Donald Trump Set For Midweek Acquittal After Witnesses Blocked

Donald Trump is all-but-assured of being acquitted by the Senate, where Republicans hold 53 seats to 47 for the Democrats and a two-thirds majority -- or 67 senators -- is needed to remove the president.

Donald Trump Set For Midweek Acquittal After Witnesses Blocked
Washington, United States:

The US Senate on Friday rejected Democratic calls for new witnesses at Donald Trump's impeachment trial, paving the way for the president to be acquitted next week of the charges of abuse of power and obstruction of Congress.

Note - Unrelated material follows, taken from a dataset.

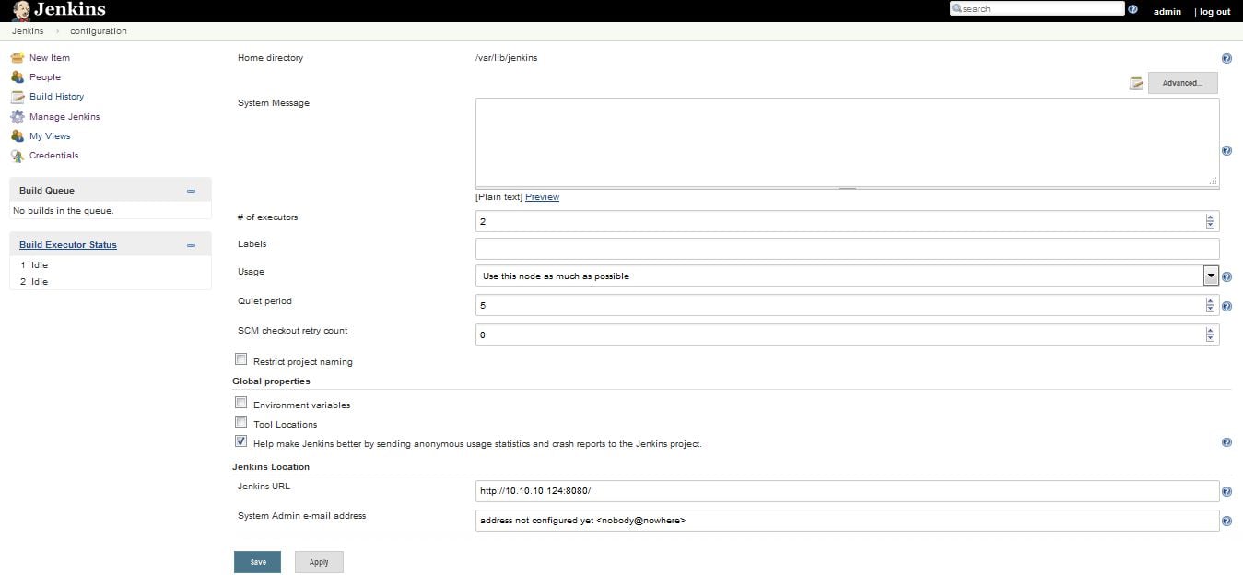This screenshot has width=1243, height=575.
Task: Select the People sidebar icon
Action: pyautogui.click(x=17, y=76)
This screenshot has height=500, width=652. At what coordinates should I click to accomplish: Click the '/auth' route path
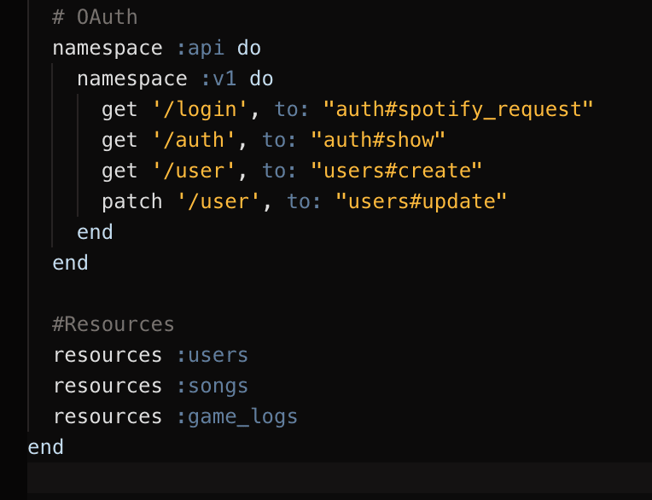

Following the 51-49 vote, Republican senators said a vote for acquittal is expected at 4.00 pm (2100 GMT) on Wednesday.

That would mean the trial will not have concluded before Trump is scheduled to give his nationally televised annual "State of the Union" speech on Tuesday to a joint session of Congress.

Trump is all-but-assured of being acquitted by the Senate, where Republicans hold 53 seats to 47 for the Democrats and a two-thirds majority -- or 67 senators -- is needed to remove the president.

Two Republican senators -- Mitt Romney of Utah and Susan Collins of Maine -- joined 47 Democrats in voting to introduce further witnesses and documents into the historic trial of the 45th US president.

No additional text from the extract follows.